● **WHAT YOU ARE ASKED TO DO**
Everything from the line with "The height and width of the screenshot is (868, 1389)." to the last line of the material below is what to reproduce, exactly and with no other lines.
-*-*-
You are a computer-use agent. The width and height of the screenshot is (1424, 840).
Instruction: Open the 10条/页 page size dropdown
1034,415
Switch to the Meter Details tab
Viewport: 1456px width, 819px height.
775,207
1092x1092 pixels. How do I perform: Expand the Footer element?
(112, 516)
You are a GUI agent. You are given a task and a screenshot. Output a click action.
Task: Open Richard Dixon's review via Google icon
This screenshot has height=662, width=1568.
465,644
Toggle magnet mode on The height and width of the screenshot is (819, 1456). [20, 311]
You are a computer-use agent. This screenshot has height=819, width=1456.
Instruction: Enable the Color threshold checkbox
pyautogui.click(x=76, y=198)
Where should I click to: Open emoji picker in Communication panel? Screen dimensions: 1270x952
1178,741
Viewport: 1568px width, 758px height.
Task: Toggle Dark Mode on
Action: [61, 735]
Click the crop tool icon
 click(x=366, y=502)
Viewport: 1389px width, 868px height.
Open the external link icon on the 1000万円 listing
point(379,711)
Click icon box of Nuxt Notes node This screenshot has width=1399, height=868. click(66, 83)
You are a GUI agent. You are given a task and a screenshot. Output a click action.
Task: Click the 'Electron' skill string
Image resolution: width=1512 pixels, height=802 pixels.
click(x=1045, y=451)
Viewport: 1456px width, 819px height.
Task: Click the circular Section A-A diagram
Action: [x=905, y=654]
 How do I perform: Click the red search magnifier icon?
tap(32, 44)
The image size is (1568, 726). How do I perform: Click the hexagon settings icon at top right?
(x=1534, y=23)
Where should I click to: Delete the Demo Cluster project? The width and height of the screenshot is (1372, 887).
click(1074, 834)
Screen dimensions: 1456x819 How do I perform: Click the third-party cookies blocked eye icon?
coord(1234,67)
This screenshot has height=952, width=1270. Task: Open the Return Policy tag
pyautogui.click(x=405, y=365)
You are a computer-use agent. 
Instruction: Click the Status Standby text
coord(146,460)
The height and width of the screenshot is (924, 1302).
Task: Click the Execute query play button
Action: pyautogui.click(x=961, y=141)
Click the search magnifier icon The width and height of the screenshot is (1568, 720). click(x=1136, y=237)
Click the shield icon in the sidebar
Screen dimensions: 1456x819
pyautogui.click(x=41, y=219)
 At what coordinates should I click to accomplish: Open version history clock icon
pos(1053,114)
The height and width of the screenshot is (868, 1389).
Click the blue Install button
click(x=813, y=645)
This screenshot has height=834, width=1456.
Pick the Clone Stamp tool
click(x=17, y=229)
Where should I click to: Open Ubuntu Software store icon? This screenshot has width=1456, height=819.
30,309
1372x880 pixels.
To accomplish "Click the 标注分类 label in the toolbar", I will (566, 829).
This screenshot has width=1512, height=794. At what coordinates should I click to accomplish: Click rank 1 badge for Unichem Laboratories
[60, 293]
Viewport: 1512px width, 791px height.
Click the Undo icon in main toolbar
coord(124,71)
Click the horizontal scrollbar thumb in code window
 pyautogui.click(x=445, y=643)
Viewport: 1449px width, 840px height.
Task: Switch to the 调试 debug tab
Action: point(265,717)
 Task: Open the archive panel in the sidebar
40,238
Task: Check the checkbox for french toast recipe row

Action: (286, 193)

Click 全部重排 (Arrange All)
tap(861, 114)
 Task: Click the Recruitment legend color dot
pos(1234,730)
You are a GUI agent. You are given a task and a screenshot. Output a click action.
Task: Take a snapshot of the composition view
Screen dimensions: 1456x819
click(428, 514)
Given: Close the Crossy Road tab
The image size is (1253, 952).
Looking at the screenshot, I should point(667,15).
-*-*-
● **REPLY**
The height and width of the screenshot is (868, 1389).
Click the blue Install button
click(x=813, y=645)
This screenshot has height=834, width=1456.
Pick the Clone Stamp tool
click(x=17, y=229)
Where should I click to: Open Ubuntu Software store icon? This screenshot has width=1456, height=819.
30,309
1372x880 pixels.
To accomplish "Click the 标注分类 label in the toolbar", I will (566, 829).
This screenshot has width=1512, height=794. At what coordinates should I click to accomplish: Click rank 1 badge for Unichem Laboratories
[60, 293]
Viewport: 1512px width, 791px height.
Click the Undo icon in main toolbar
coord(124,71)
Click the horizontal scrollbar thumb in code window
 pyautogui.click(x=445, y=643)
Viewport: 1449px width, 840px height.
Task: Switch to the 调试 debug tab
Action: point(265,717)
 Task: Open the archive panel in the sidebar
40,238
Task: Check the checkbox for french toast recipe row

Action: (286, 193)

Click 全部重排 (Arrange All)
tap(861, 114)
 Task: Click the Recruitment legend color dot
pos(1234,730)
You are a GUI agent. You are given a task and a screenshot. Output a click action.
Task: Take a snapshot of the composition view
Screen dimensions: 1456x819
click(428, 514)
Given: Close the Crossy Road tab
The image size is (1253, 952).
Looking at the screenshot, I should point(667,15).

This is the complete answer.